Over the years I have met many couples who refuse to have an ANC on the basis that a) they are never going to divorce and b) they plan to always share everything.
This may sound very romantic, but it is not only your assets that are jointly owned – you are also liable for each other’s debts. The last thing you want to do is to put your family home at risk, yet couples marrying without an ante-nuptial contract often fail to grasp that this is just what could happen if one of them should decide to start a business venture which fails, because at the end of the day, they will both be liable for any debts incurred. At the start of your marriage you may have no plans to start your own business, but who knows what might happen 10 years hence.
If you decide after the ceremony that you would have preferred to have had an ANC, you will require a High Court Application, which is very costly. In addition, you will be expected to produce a valid reason as to why you did not conclude an ANC before your marriage.

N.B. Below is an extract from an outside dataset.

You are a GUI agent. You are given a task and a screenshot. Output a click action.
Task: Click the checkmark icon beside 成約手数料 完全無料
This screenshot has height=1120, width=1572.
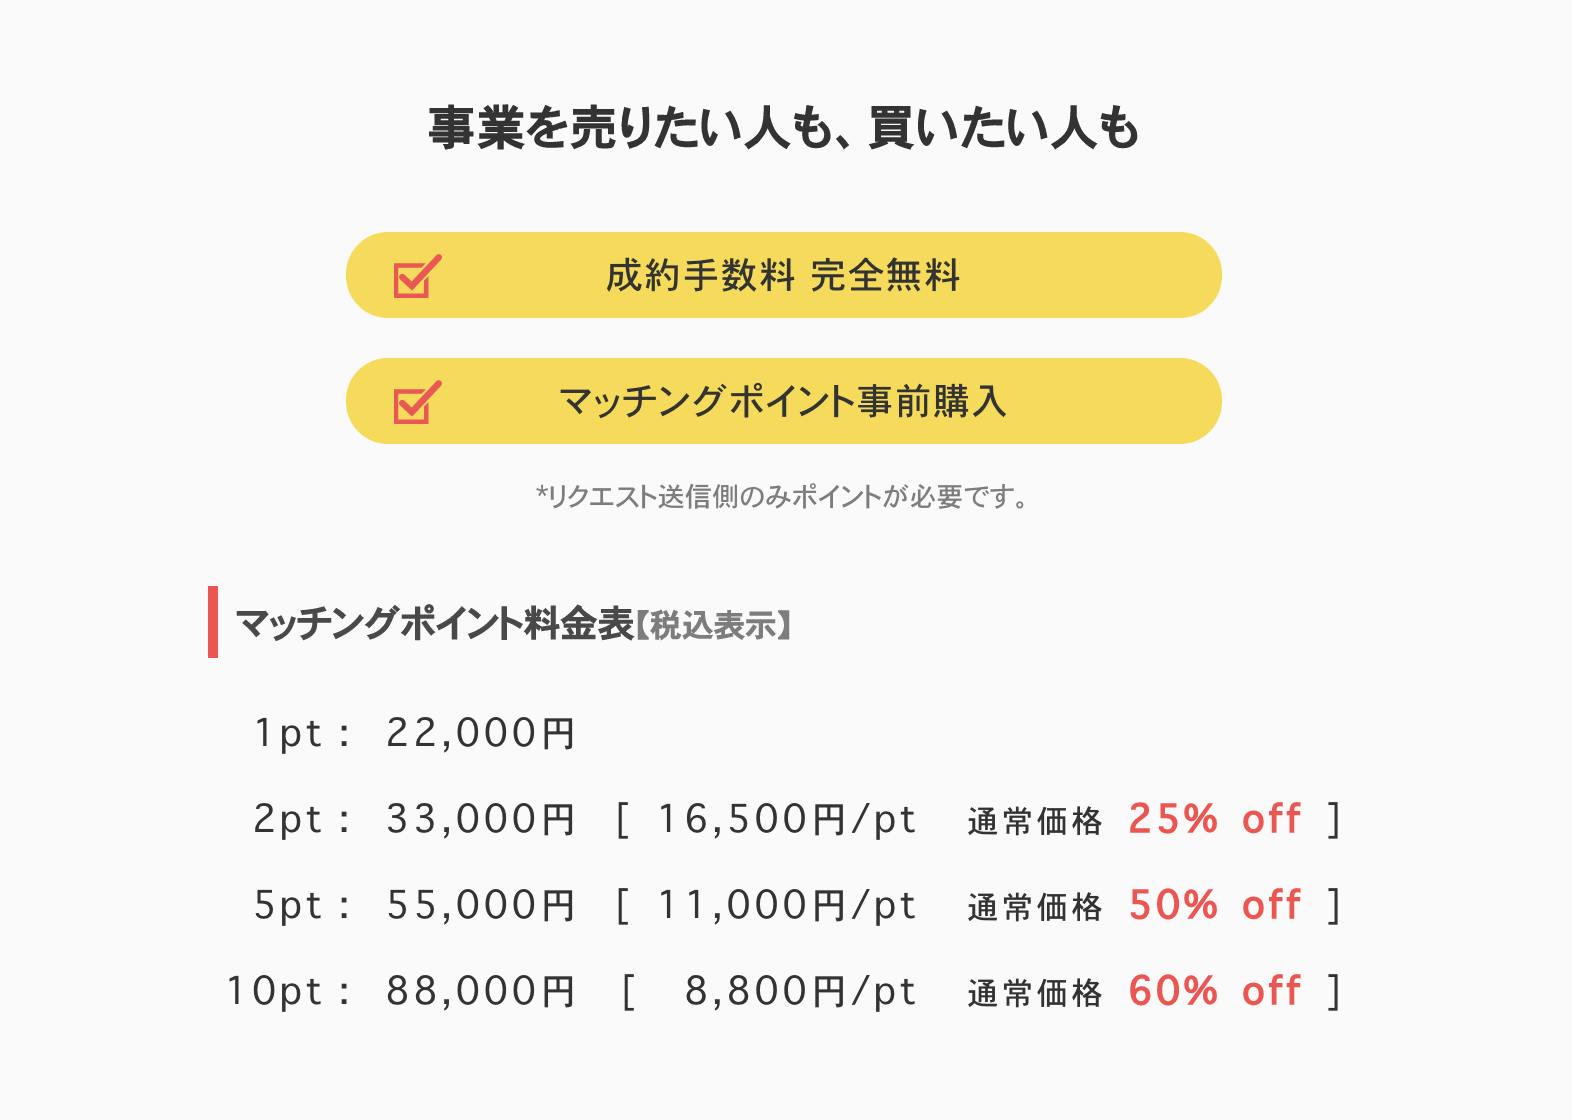(417, 276)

If you are a South African female marrying someone from a foreign country, bear in mind that the law of your prospective husband’s domicile (his home country) at the time of the marriage, applies – both during the marriage and on dissolution. Some countries will only ever apply their own law, notwithstanding the fact that the parties desire their marriage to be governed by the law of the country where they were married. In these instances it is best to contact an attorney prior to the marriage to enquire about your legal status.
I have also been concerned by the number of e-mails I have received from South African couples living in the UK who, when marrying in that country, incorrectly assume that they are married by British law (out of community of property) and who discover to their dismay after the wedding that they are married by South African law, which is in community of property. If you want to avoid all this, it is essential to visit an attorney prior to your marriage.
As will be evident from the above, one should never overlook the importance of an ANC, as its main aim is to protect you – yet a poll conducted on our website revealed that 31% of couples were not planning to enter into an ante-nuptial contract before their weddings.